2021-04-15 - These two statements differ slightly
Tag: nginx

Introduction

Today I was called in escalation to debug why a set of rewrites was suddenly misbehaving in one of my employers’ clients configurations. The origin of the confusion is that both keywords are synonyms when rewrite rules are used outside of a location block, but not when used inside such block!

Outside a location block

When used outside a location block, these keywords stop the rules evaluation and then evaluate to a location. Consider the following example :

server {
	[...]
	location / {
		return 200 'root';
	}
	location /texts/ {
		return 200 'texts';
	}
	location /configs/ {
		return 200 'configs';
	}
	rewrite ([^/]+\.txt)$ /texts/$1 last;
	rewrite ([^/]+\.cfg)$ /configs/$1 break;
}

If you run several curls you can see the behaviour illustrated :

curl http://localhost/test
root   # we hit the root handler without any redirect matching

curl http://localhost/test.txt
texts  # we hit the rewrite to /texts/test.txt, which is then reevaluated and hits the texts location

curl http://localhost/test.cfg
configs  # we hit the rewrite to /configs/test.cfg, which is then reevaluated and hits the configs location

Inside a location block

When used inside a location block a rewrite rule flagged last will eventually trigger a location change (it is reevaluated based on the new url) but this does not happen when break is used.

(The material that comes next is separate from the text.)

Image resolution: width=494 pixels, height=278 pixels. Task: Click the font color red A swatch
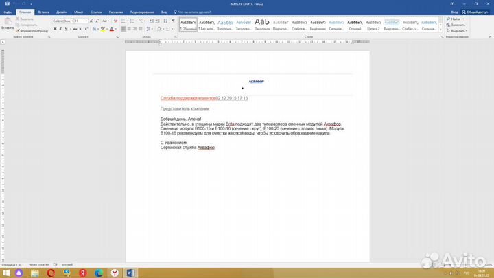click(110, 30)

Consider the following example :

server {
	[...]
	location / {
		return 200 'root';
		rewrite ([^/]+\.txt)$ /texts/$1 last;
		rewrite ([^/]+\.cfg)$ /configs/$1 break;
	}
	location /texts/ {
		return 200 'texts';
	}
	location /configs/ {
		return 200 'configs';
	}
}

If you run several curls you can see the behaviour illustrated :

curl http://localhost/test
root   # we hit the root handler without any redirect matching

curl http://localhost/test.txt
texts  # we hit the rewrite to /texts/test.txt, which is then reevaluated and hits the texts location

curl http://localhost/test.cfg
404 NOT FOUND     # or maybe a file if you had a test.cfg file in your root directory!

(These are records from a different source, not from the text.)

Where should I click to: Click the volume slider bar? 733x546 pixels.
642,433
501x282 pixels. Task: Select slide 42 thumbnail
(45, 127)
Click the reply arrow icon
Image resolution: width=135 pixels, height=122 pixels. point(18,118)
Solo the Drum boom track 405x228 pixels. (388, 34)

Can you see what happened for the last test? The break statement in a location stops all evaluation, and do not reevaluate the resulting path in any location. Nginx therefore tries to serve a file from the root directory specified for the server. That is the reason we do not get either root or configs as outputs.

Mixing both

If you mix up both sets of rewrite rules and they overlap, the ones outside any location will be evaluated first.